怒ったり悲しんだりしているわけではない。もしくは感情のセンサーが壊れている。本当は怒っているのかもしれない。悲しんでいるのかもしれない。わからない。

その後、この災害で(騒ぎとか騒動とか新型コロナウイルスの流行とか、言葉を考えたけど、災害、がしっくり来たのでこう書く。新型コロナウイルスの流行自体に加え、それに伴う社会の変化、日常の変化がかなり大きい)私にどんなダメージがあったのか検討した。えらい。それでだいぶ回復した。今は元気。

日常に変化を余儀なくされたら悲しい。人に会えなかったら寂しい。家から出られなくなったら気が塞ぐ。そりゃそうだ。それが自分の意志でないことに怒りも覚える。論理立って具体的な怒りではない、わがままのような怒りだ。だって、私のある部分は、感染症の流行に対してエビデンスに基づいた対策を社会全体で講じられることを喜ぶべき進歩だと思うし、一線で奮闘される方々に深い尊敬と感謝を覚えていることも本当なのだ。
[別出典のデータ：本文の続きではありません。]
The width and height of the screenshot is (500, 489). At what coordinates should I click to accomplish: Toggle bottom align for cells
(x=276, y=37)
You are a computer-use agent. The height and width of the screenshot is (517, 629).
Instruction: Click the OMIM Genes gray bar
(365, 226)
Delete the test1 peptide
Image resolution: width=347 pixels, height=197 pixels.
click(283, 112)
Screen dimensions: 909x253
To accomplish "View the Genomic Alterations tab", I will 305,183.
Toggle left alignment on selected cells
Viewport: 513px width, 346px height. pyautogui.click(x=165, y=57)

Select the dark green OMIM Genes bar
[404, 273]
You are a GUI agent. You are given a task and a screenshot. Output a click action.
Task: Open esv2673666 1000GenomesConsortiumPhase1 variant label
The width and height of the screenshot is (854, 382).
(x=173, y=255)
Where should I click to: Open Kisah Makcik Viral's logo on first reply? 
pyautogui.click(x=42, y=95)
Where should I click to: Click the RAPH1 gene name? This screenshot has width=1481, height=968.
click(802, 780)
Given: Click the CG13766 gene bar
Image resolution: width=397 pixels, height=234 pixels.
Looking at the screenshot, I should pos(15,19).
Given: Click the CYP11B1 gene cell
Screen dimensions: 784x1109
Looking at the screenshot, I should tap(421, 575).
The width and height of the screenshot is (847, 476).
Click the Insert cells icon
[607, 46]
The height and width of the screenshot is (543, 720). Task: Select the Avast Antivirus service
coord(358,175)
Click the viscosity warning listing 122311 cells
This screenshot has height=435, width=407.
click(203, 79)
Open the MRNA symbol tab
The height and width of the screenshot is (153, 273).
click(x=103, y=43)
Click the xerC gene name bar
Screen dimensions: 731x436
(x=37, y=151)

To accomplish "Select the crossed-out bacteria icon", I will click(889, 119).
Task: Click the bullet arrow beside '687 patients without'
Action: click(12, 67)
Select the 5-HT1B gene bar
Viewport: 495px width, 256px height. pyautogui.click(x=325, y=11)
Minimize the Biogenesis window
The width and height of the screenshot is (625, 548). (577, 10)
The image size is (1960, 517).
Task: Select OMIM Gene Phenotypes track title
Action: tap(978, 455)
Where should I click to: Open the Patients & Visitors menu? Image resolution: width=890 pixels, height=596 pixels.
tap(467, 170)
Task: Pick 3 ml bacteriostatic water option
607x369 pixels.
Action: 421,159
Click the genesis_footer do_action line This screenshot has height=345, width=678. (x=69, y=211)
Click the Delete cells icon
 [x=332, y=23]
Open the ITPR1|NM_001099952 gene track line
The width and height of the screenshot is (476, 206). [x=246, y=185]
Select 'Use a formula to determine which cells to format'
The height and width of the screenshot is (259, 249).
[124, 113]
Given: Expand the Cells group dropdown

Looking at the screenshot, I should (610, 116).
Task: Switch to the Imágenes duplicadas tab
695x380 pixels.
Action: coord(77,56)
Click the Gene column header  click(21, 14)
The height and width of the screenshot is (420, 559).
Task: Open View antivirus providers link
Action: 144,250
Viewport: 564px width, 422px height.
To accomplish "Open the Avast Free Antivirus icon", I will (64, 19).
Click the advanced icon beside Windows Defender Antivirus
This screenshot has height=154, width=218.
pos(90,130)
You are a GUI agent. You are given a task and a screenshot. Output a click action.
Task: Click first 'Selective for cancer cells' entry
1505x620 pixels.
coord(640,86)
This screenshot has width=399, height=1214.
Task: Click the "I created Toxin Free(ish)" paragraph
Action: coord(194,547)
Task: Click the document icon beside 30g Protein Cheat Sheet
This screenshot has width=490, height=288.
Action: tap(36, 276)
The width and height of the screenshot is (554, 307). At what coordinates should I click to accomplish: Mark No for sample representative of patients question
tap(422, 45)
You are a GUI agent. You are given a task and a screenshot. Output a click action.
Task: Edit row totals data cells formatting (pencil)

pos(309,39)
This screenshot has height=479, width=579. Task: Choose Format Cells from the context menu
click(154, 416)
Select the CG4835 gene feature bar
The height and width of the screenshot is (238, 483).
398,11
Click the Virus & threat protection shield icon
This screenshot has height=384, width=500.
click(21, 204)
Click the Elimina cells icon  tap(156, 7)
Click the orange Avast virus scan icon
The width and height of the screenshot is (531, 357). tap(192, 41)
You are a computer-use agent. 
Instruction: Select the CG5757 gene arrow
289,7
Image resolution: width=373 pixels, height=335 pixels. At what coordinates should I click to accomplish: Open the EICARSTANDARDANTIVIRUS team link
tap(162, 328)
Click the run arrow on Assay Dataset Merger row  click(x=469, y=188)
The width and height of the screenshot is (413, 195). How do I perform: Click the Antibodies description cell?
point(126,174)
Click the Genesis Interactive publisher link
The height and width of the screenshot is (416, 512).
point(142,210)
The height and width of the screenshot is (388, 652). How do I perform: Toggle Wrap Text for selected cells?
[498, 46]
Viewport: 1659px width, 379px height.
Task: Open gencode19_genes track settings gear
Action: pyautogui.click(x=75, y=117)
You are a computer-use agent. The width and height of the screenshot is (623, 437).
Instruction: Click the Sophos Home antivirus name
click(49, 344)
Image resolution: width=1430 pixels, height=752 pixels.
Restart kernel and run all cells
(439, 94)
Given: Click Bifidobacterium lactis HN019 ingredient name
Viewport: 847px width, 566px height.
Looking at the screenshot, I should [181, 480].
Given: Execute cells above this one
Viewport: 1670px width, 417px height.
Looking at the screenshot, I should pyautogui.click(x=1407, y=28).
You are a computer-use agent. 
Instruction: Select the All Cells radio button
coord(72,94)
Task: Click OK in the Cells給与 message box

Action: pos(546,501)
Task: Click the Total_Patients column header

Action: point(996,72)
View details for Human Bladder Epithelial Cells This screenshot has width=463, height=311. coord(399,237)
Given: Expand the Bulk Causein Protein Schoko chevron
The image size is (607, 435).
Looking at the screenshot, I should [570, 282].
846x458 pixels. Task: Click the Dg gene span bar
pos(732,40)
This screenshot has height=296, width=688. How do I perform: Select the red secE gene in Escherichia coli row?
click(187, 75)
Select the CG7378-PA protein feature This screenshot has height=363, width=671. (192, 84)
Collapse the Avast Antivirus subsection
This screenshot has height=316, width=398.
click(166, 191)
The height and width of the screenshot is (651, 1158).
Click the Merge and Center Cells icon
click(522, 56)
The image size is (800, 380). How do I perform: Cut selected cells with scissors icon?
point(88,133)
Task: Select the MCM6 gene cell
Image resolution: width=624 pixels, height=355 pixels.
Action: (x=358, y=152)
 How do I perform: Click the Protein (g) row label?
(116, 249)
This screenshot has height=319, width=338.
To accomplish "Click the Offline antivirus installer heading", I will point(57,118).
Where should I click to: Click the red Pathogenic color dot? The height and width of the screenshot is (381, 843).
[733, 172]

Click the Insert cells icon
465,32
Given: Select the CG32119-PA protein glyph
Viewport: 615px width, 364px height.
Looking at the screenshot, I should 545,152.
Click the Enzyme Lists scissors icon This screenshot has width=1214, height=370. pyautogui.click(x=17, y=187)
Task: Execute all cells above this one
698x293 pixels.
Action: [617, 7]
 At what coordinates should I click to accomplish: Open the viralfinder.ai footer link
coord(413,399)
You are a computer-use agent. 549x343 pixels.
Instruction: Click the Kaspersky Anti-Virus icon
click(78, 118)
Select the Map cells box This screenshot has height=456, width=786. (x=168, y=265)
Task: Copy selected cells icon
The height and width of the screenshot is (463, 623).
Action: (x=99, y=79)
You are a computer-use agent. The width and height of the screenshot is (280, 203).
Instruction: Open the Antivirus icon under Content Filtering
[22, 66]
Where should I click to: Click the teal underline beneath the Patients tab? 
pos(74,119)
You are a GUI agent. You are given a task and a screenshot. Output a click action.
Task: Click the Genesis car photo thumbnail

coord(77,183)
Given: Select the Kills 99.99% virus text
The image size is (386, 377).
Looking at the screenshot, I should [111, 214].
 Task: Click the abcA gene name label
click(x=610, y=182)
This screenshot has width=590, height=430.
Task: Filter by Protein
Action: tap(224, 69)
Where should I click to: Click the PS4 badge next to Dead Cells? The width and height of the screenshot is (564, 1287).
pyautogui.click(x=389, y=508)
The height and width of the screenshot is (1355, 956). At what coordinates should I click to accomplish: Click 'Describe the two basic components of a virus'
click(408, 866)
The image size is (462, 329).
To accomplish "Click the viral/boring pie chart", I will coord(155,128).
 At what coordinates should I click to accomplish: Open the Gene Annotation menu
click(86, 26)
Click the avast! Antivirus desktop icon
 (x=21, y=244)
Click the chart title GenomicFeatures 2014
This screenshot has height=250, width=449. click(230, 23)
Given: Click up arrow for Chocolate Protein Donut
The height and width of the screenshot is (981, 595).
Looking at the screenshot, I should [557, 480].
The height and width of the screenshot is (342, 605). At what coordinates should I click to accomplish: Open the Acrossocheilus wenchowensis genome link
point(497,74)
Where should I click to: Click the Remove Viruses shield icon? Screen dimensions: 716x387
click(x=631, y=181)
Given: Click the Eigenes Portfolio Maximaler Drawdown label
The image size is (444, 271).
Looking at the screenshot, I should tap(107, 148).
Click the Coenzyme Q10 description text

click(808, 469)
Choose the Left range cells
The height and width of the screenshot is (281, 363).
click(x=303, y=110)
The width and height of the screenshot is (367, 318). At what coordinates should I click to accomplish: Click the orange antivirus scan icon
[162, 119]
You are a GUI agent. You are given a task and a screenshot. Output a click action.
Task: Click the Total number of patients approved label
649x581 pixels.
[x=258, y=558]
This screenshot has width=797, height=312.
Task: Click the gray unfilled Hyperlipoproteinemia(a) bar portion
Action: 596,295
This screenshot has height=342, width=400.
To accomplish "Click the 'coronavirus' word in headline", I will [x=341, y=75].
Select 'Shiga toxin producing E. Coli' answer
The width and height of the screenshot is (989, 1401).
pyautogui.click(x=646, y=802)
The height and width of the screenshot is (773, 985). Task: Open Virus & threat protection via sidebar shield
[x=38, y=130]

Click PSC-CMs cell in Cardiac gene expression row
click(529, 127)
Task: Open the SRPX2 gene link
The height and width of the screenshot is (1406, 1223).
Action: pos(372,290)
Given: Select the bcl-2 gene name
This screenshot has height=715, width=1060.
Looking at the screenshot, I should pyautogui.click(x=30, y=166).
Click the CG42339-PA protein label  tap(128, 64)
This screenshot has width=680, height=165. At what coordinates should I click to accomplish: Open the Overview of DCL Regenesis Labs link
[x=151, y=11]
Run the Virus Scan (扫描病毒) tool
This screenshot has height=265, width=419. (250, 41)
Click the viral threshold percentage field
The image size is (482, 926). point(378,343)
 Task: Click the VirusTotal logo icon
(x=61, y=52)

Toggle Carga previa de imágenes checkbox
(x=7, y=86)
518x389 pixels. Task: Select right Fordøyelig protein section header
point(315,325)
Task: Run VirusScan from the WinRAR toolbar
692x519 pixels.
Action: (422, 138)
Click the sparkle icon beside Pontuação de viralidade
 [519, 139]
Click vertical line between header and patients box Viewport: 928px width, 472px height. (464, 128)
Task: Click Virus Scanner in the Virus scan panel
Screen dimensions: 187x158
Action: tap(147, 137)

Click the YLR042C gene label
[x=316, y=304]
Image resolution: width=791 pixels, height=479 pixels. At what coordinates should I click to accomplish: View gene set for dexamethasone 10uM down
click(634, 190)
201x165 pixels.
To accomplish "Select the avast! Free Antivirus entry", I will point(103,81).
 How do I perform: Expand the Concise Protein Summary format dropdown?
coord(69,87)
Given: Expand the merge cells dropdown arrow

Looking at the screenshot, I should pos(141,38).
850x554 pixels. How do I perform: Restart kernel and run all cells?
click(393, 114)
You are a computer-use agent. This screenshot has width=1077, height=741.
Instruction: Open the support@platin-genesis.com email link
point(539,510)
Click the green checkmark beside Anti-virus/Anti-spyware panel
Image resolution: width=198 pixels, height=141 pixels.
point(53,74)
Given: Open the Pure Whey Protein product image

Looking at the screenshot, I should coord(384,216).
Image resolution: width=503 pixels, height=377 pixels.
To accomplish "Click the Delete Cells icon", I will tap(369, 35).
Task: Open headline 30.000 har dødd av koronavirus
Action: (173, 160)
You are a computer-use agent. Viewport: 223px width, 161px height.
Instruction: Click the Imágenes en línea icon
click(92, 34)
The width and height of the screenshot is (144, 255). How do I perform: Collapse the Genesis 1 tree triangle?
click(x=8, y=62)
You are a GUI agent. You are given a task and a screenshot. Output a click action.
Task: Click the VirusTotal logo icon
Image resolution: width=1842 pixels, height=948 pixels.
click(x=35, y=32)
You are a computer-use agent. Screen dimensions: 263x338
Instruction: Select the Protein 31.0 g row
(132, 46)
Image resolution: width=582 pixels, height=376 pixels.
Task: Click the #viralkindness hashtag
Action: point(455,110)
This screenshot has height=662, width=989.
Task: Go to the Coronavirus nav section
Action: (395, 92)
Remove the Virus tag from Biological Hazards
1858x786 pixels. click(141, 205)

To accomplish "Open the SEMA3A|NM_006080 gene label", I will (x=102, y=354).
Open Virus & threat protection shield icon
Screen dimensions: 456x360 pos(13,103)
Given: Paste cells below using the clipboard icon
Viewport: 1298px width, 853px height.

(いくつかの偶然が重なっていれば、私も今病棟で人工呼吸器の患者さんの受け持ちになっていたかもしれない。)

昔は「『会いたい』と『寂しい』を混同すると人が死ぬ」とよく言っていた。まあ、「人が死ぬ」というのはおおげさで、適切には「『会いたい』と『寂しい』を混同してはいけない」ぐらいのことだ。
10年くらい前、私の恋人は遠くに住んでいた。遠距離恋愛というやつだ。
「寂しい」気分に、しばしばなった。けれど、「寂しい」という気持ちを「会いたい」にすり替えてはいけなかった。だって会えないんだから、寂しいと思うたびに会いたがっていたら、不満が溜まって関係が悪化するだろう。私は、「寂しい」という漠然とした「気分」を、「会いたい」という具体的な「欲求」にすり替えてはいけないと考えた。「寂しい気分」には、恋人に会う以外の方法で対処して自分をなだめる必要があった。どうやっていたのかはもう忘れてしまったが、たぶん自分で自分とデートするとか、図書館で好きなだけ棚の間を歩き回るとか、ニコ動でMMDを見まくるとか、そういうことだ。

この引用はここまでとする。